Text block.
--

The Internet told me it would be an extraordinary experience that would blow my mind…visiting a super-duper old Portuguese wine port and having a glass of Porto wine just 5 meters from the Douro River with a view of the famous Luis I Bridge (which looks like a younger sister of the Eiffel Tower). Wow!!

Sounds lovely and relaxing, right?

Well, it wasn’t! There was wine. A very expensive wine! And there were cellars. Very touristic cellars…. And what I have not predicted, there were thousands of tourists in Vila Nova do Gaia. How much of them? Enough to stop me in my tracks while I tried to stroll through the neighborhood.

A curious fact: there is not a single grocery store in Vila Nova do Gaia that sells a bottle of water. So you are literally forced to have your water in a restaurant for 2.5 €/glass.

My recommendation: the village is an excellent viewpoint of the old town of Porto. Go there early in the morning or late in the afternoon for a photo shoot. And that would be all for Vila Nova do Gaia’s to-dos.

So, if you hate touristic places just like I do, follow my lead and rent a bike for few euros, and bike across the coast to São Pedro da Afurada. It is a traditional Portuguese fishing village located between Douro River and the Atlantic Ocean which is still untouched by tourists.

--

Provided data.

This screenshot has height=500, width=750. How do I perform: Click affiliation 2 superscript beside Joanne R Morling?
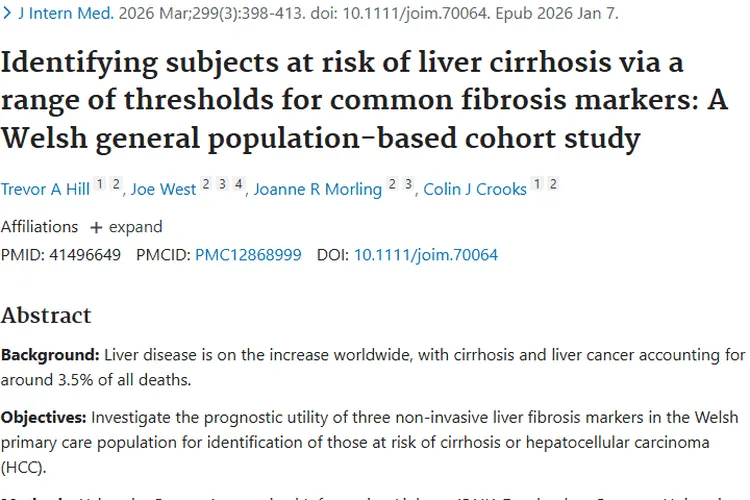[392, 184]
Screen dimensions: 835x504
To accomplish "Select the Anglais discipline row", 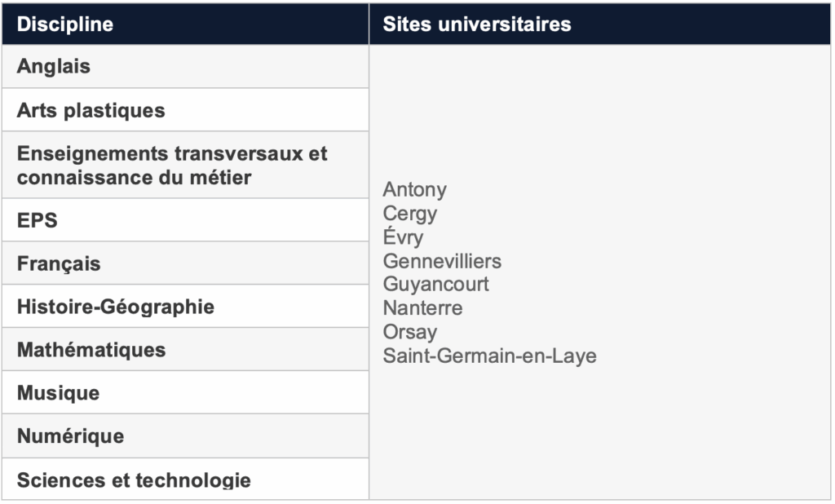I will (x=54, y=67).
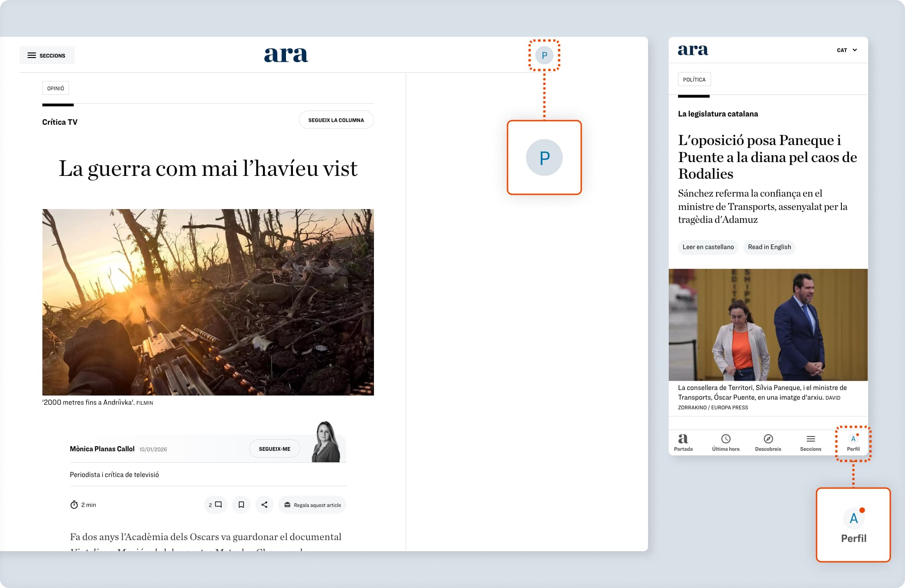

--

Exercise prompt.
In the travel text about Vila Nova do Gaia, how much does a glass of water cost in a restaurant?

Answer to this problem.
2.5 € per glass.